Qual è l’ultima cosa che fa prima che il sipario si apra?
«Mi domando chi diavolo me lo ha fatto
fare (ride). L’ineluttabilità di ciò che deve ancora accadere è un’emozione formidabile. Una tensione — anzi, panico
— che è benzina per un attore. Non conta l’esperienza, i film interpretati o girati: quella paura, quel brivido di perdere tutto, lo provo ancora. Compensato dal piacere dell’applauso finale». Le sono capitate «serate no»?

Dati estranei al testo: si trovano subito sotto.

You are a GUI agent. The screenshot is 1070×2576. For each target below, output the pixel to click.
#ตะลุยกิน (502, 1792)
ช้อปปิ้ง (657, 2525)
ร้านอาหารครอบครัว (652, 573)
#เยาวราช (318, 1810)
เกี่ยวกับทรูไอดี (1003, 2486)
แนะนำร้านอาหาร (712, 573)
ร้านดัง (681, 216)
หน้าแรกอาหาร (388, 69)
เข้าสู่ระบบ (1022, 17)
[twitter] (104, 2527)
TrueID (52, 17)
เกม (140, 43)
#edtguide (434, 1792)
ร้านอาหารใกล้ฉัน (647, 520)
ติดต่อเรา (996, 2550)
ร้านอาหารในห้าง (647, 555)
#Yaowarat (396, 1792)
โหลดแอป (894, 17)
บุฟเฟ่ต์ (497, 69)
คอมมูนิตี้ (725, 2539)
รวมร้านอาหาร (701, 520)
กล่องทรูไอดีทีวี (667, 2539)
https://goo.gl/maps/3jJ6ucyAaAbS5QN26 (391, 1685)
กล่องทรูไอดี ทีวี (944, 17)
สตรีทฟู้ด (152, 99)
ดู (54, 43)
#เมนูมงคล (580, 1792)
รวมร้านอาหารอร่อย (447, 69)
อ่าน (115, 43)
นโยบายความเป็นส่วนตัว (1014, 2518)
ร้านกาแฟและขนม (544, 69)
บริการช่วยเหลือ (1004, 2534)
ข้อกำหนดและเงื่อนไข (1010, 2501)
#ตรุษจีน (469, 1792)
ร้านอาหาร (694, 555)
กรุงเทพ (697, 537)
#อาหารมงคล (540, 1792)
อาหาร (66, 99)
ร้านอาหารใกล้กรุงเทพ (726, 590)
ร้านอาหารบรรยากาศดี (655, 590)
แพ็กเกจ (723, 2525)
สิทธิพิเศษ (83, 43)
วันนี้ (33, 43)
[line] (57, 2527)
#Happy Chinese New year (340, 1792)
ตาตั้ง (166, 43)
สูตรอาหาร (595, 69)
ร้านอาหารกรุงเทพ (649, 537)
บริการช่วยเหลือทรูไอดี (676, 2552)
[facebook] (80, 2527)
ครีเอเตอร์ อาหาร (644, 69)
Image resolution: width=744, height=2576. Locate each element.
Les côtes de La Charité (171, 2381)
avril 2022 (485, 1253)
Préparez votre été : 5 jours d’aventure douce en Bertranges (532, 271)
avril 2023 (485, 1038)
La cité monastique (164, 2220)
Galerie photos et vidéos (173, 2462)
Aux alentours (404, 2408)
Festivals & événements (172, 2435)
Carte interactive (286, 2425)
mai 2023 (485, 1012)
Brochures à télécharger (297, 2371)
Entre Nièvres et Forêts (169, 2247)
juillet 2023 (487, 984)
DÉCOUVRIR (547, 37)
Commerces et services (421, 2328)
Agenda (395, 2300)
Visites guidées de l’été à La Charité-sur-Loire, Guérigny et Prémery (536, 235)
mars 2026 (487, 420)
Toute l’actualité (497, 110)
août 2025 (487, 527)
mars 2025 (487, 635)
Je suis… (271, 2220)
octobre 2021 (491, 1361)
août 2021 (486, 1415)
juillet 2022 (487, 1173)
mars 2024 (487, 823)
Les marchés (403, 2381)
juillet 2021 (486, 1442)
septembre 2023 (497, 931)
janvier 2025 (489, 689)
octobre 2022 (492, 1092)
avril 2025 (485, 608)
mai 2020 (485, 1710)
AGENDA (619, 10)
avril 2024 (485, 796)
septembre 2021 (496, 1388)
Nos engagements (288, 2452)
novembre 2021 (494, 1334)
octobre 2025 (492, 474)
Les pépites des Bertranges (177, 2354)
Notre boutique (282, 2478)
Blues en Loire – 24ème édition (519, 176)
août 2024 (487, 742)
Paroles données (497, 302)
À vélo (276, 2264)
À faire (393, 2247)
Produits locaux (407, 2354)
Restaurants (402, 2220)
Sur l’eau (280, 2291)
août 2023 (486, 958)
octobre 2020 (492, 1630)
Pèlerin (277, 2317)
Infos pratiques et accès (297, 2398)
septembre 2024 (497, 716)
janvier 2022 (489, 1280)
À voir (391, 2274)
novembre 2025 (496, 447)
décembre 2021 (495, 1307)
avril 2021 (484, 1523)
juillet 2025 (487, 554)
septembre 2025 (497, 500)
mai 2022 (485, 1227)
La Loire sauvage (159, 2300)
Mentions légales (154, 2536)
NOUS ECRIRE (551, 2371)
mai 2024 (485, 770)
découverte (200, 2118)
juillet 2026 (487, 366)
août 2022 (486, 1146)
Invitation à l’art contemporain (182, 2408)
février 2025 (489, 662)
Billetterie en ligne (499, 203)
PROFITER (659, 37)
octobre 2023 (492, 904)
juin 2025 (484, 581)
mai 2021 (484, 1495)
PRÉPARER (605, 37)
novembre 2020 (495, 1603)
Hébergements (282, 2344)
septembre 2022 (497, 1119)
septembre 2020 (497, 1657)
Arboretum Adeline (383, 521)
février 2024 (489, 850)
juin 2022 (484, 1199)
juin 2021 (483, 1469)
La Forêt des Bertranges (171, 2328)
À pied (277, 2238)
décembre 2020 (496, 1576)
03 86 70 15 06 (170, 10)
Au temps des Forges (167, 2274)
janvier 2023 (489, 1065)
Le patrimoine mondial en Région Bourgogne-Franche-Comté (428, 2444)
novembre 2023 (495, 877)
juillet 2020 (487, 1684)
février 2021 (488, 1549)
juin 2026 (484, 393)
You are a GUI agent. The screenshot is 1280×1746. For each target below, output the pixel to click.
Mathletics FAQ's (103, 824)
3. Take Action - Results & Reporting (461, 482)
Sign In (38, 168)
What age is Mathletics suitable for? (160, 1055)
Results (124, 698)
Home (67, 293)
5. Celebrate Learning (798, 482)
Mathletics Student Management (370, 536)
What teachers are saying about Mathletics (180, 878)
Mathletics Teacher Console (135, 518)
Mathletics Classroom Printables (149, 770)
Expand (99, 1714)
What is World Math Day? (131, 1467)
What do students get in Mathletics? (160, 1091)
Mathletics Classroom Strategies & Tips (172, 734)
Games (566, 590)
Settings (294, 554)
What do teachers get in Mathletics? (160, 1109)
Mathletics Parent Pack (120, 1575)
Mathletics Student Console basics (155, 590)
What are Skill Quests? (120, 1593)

«Altroché. Qualche volta è stato divertente, altre meno. Il teatro ogni sera è una scommessa. Oltre all’attore, conta il pubblico. Una sera godi di spettatori attenti, che si divertono, si emozionano, partecipano attraverso l’applauso. La sera dopo magari li incontri distratti, distaccati. L’“umore” del pubblico è un controcampo pazzesco».
Oggi bisogna fare i conti anche con le mascherine...
«È come se fossero tutti girati di spalle, un’immagine magrittiana... Margaret, che è stata attrice, e brava, prima di dedicarsi alla scrittura, sostiene di avere sempre recitato per lo spettatore più “disattento”, per catturarne l’attenzione. Anche io, quando preparo una messa in scena, cerco di non vedere il palco dal posto migliore. Mi metto in fondo alla platea accanto all’uscita, ultima poltrona a sinistra... Lo spettatore oggi è abituato — colpa della tv — a una fruizione on/off. Cominci a guardare, interrompi, ti fai un caffè, poi riprendi... Non c’è più nessuna ineluttabilità, nessuna “sacralità”. Una perdita enorme».